State of Digital Transformation Survey Report: How the Impact of COVID-19 is Changing the Retail Jewelry Landscape

by BriteCo

In October/November 2020, BriteCo conducted a survey among retail and wholesale jewelers to identify their digital practices and transformation in the wake of COVID-19. These are the results.

BY BRITECO



Why the Survey? A Message from the Sponsors

To say that our world changed in 2020 is an understatement.

Like so many other businesses, the retail jewelry industry experienced dramatic changes from the impact of the COVID-19 pandemic: store closures, stepped up sanitation measures, customer Zoom calls, and more. The abrupt interruption of our face-to-face contact with customers was perhaps the most jarring and unsettling.

At the same time, there is growing recognition that the pandemic has accelerated a trend toward digital communications that has been building for many years. In 2020, we as independent retail jewelers had to reckon with managing a digital presence we may or may not have been prepared for.

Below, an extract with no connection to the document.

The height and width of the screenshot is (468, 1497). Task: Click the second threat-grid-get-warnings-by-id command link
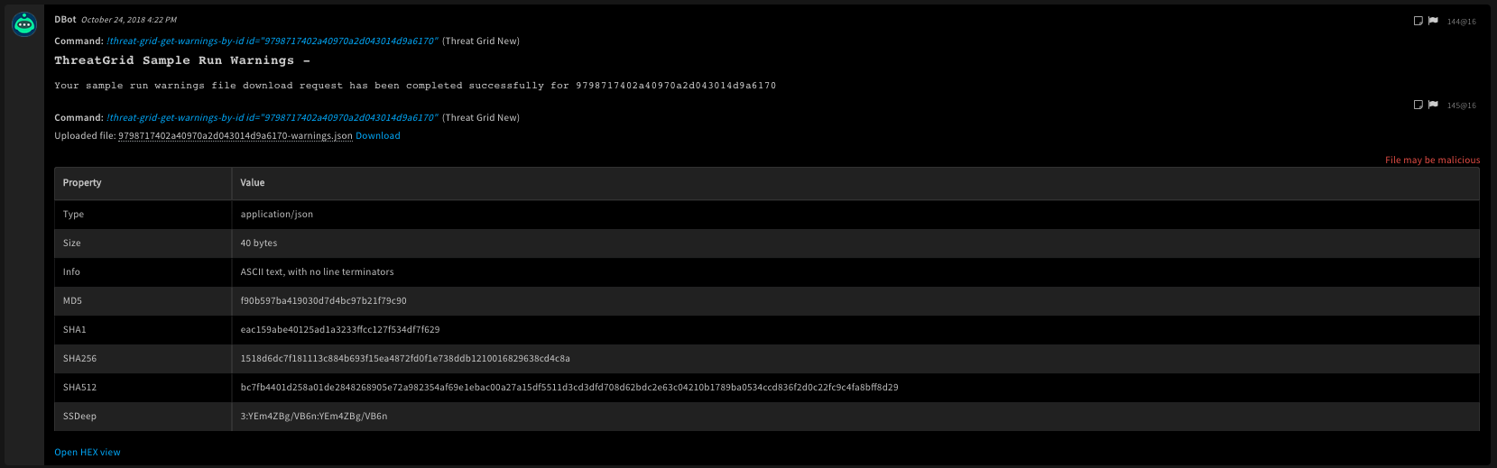[272, 118]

To help share how our individual wholesalers and retail stores are responding, a group of leaders representing digital technology enablers — including BriteCo, GemFind, Polygon, and IGS, along with the Facebook group Jewelers Helping Jewelers and our media sponsor, Instore magazine — came together to offer participation in a survey aimed specifically at the digital transformation happening among jewelers today.

This report is based on the results of our survey. We intend that it represent a first step in an effort to provide jewelers with the resources they need to manage the changes we face, and help them succeed in finding a path that combines the best of both worlds — digital and face-to-face engagement.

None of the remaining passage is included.